» THE PROBLEM: Reproduce the data below word for word, setting aside any picture it holds.

» INPUT DATA:

▬▬▬

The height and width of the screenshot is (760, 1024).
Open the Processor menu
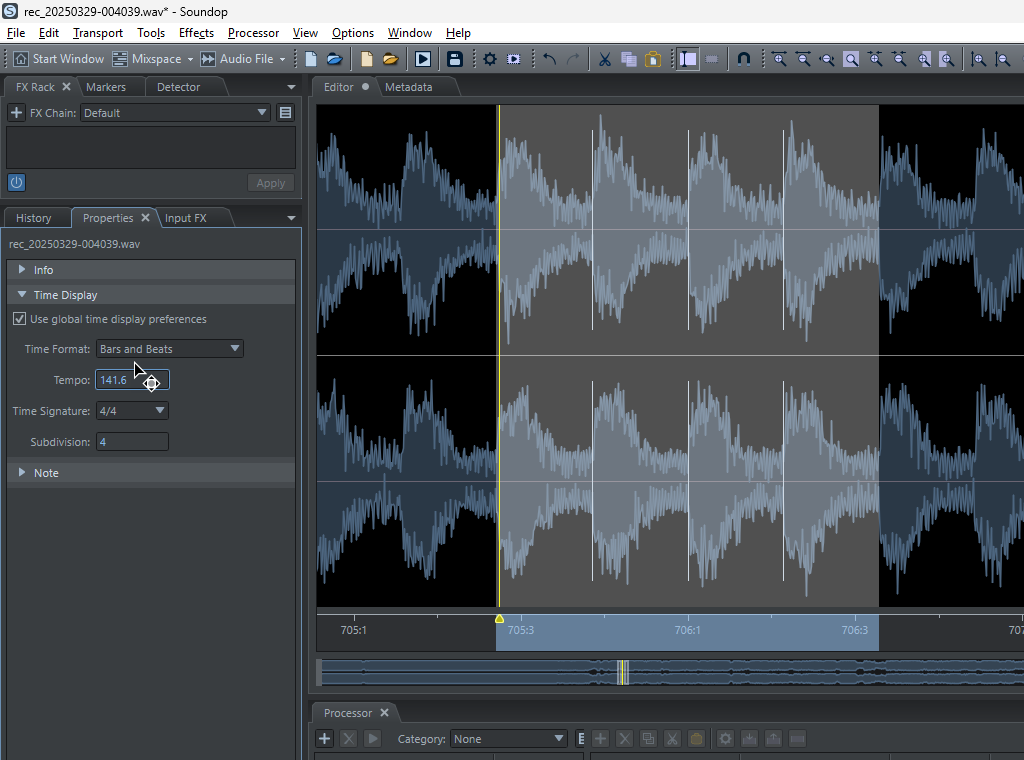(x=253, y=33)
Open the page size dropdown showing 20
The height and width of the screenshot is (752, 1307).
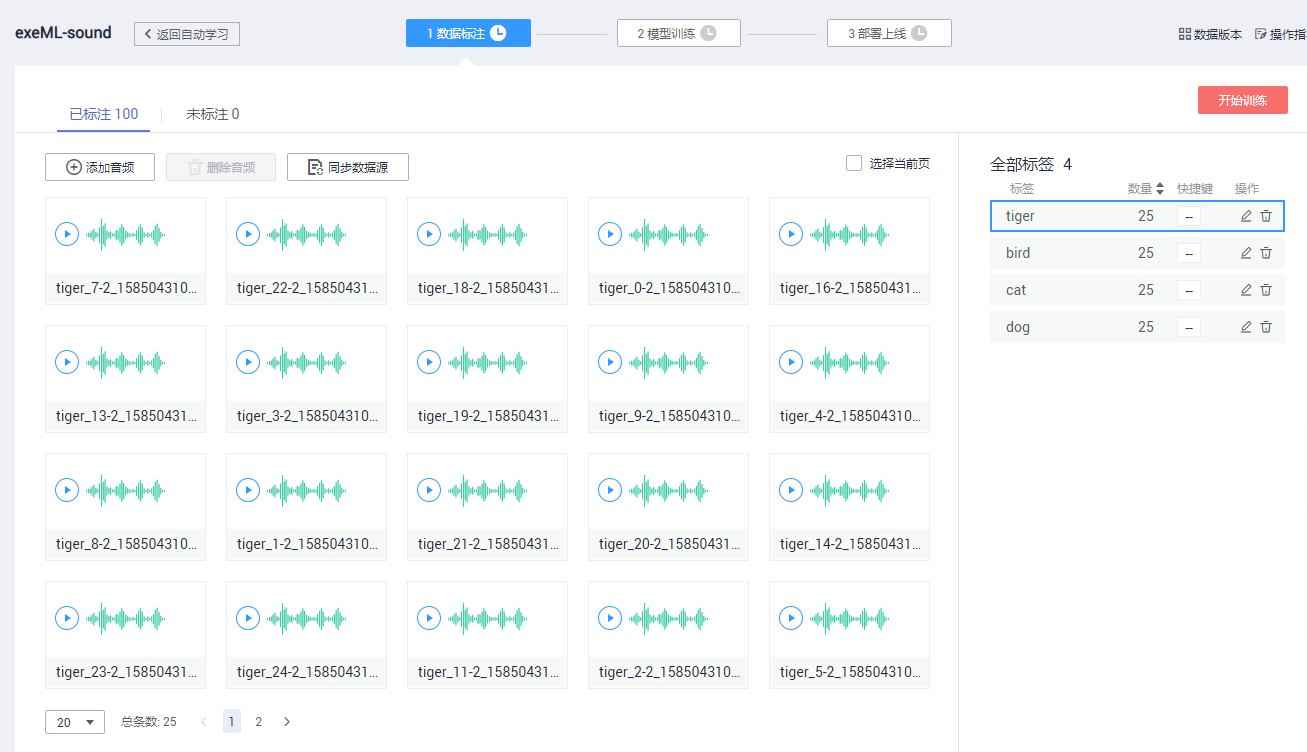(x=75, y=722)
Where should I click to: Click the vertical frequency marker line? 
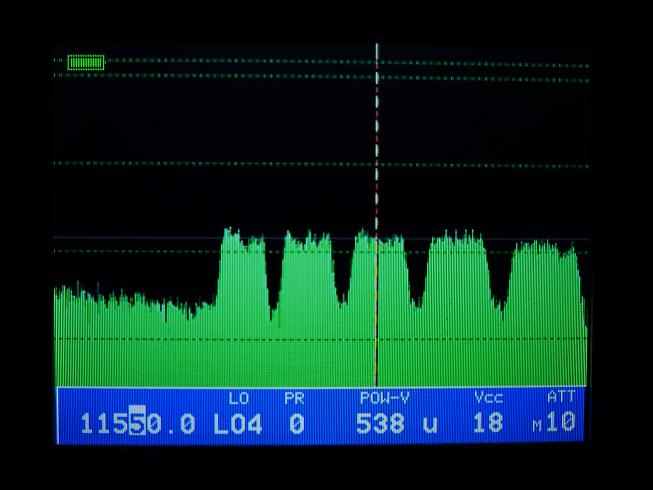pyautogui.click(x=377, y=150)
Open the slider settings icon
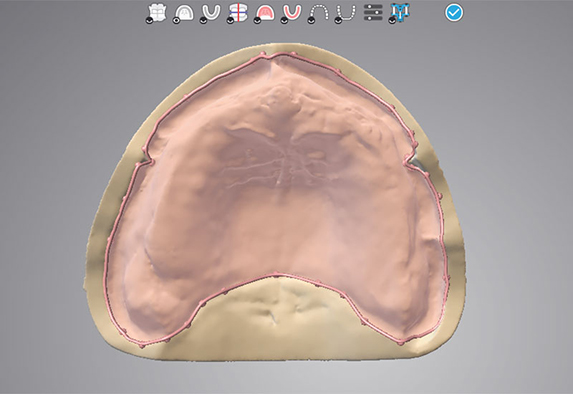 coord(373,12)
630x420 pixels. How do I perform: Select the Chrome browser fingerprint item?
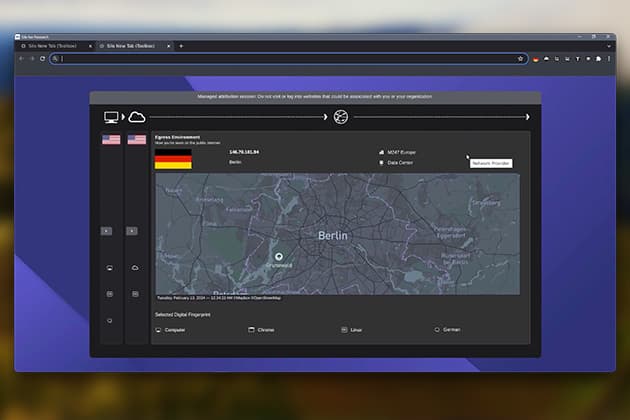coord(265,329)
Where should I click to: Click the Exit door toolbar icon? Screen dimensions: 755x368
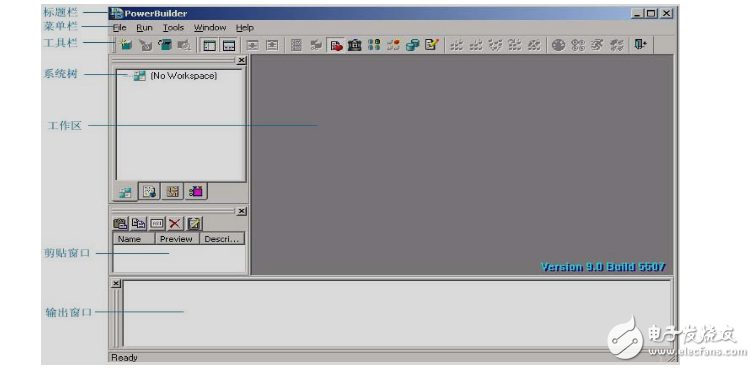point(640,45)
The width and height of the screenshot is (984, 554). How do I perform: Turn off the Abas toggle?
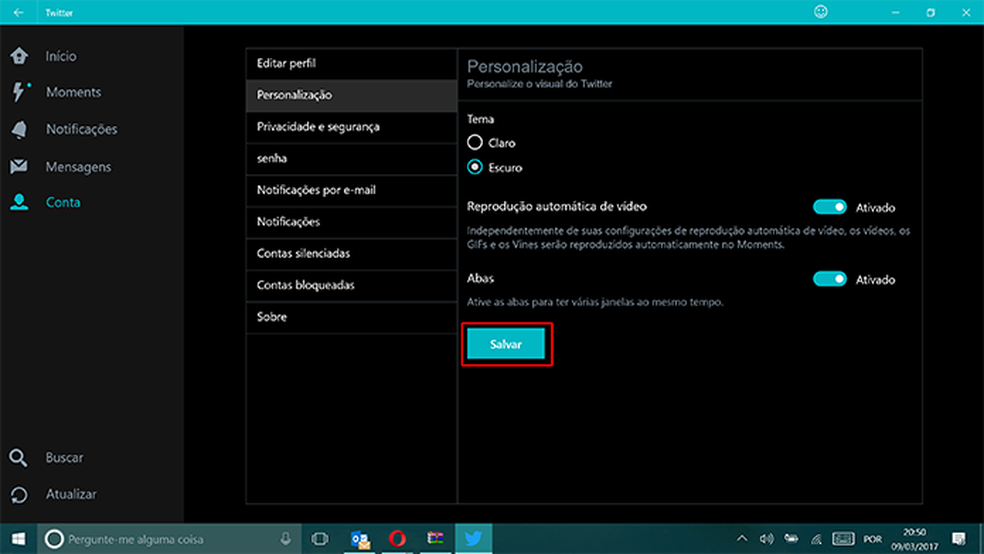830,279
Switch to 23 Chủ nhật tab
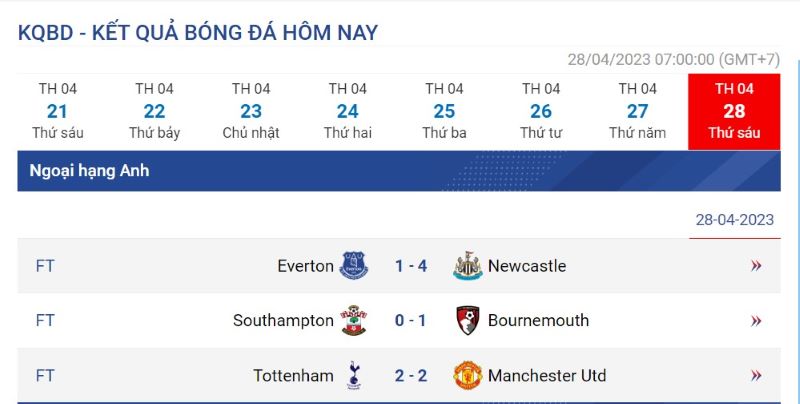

▬▬▬

» RESPONSE TO THIS TASK:
The height and width of the screenshot is (760, 1024).
Open the Processor menu
(x=253, y=33)
Open the page size dropdown showing 20
The height and width of the screenshot is (752, 1307).
(x=75, y=722)
Where should I click to: Click the vertical frequency marker line? 
pyautogui.click(x=377, y=150)
Open the slider settings icon
 coord(373,12)
630x420 pixels. How do I perform: Select the Chrome browser fingerprint item?
coord(265,329)
Where should I click to: Click the Exit door toolbar icon? Screen dimensions: 755x368
point(640,45)
The width and height of the screenshot is (984, 554). How do I perform: Turn off the Abas toggle?
830,279
Switch to 23 Chủ nhật tab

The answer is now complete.